The book is subdivided into five sections, with one of those sections divded even further into a dozen or so shorter stories. The first section, the Ainulindalë (Elvish for Music of the Ainur) stands as an introduction to creation of the gods and greater cosmology of Middle-Earth and foreshadows some of the overarching themes of the work and their source.

The next section, the Valaquenta (Elvish for Tales of the Valar) is not really a true narrative story so much as it is a rollcall and introduction to the major members of the pantheon and their connections to everyone else in the pantheon. It's honestly a minor act which helps to clarify and distinguish characters from Ainulindalë and their connection to the third section.

That being the Quenta Silmarillion (Tale of the Silmarils) which is the meat of the story, covering multiple ages and the history of the Noldor Elves and their wars against each other and Morgoth (basically Middle-Earth's Satan) as they try to acquire the Silmarils, incredibly powerful and beautiful artifacts crafted by the greatest elf who ever lived. This is the story which includes some of the most well known and popular aspect of Tolkien's work outside of the Lord of the Rings. The Tale of Beren and Luthien probably being the most famous side-story, playing an integral role in The Silmarillion and even being referenced in The Lord of the Rings.

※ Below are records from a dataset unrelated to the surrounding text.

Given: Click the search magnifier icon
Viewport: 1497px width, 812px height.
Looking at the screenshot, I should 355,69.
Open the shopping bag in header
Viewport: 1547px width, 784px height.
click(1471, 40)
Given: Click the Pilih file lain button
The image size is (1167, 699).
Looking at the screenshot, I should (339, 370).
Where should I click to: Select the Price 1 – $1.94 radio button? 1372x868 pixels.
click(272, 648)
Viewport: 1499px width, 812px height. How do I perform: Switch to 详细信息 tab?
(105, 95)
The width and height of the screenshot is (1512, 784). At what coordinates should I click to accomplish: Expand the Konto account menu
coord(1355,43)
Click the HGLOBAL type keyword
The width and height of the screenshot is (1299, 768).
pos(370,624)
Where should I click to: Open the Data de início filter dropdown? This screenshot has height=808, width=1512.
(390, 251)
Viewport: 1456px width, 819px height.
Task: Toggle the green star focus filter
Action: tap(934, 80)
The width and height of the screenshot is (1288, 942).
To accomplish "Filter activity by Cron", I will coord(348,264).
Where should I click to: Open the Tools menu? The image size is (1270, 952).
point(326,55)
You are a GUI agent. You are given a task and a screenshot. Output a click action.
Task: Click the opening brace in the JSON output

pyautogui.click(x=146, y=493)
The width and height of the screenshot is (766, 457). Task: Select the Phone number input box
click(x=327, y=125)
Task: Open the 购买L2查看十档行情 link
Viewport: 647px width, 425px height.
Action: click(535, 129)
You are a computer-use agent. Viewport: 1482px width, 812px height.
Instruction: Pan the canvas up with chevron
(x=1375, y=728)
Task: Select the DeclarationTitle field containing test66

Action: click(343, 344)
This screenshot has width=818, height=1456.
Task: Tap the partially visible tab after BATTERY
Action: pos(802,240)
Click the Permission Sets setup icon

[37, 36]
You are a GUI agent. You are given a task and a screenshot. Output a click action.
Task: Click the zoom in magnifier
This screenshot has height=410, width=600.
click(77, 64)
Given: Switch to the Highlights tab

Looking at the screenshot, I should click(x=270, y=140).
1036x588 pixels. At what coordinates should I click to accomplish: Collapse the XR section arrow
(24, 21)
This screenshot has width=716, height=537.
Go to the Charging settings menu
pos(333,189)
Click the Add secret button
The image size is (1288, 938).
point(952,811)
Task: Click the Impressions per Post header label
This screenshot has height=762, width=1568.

The fourth section, Akallabêth (The Downfallen), deals with the history of the island nation of Numenor (the ancestors of Aragorn) and the rise and fall of the Numenorians. This is in essence the Atlantis mythology for the Lord of the Rings mythos. It is the second longest of the sections and covers the most amount of time, detailing a majority of the Second Age of the Middle-Earth.

The final section, Of the Third Age and the Rings of Power, is the oddball of the sections. It expands on the backstory of The Lord of the Rings and seems to attempt to tie The Silmarillion to The Hobbit and The Lord of the Rings, but on the whole it feels like it was a later addition to the rest of the mythos. Which makes sense as the other four sections were written before or independent of The Hobbit and The Lord of the Rings and Tolkien spent the rest of his life trying to tie all three together into a single narrative, to nominal success.

While I enjoy this story immensely, even I have to admit that it is a rather dense read and most certainly not for everyone. The book sometimes reads like reading the bible, and while I enjoy reading it for the dense world-building, there is almost a guarentee that that will not be the case for everyone else.

On the whole, I do recommend this to fans of fantasy, world-building, and The Lord of the Rings, but unless you enjoy those three, this will probably be a hard sell for you.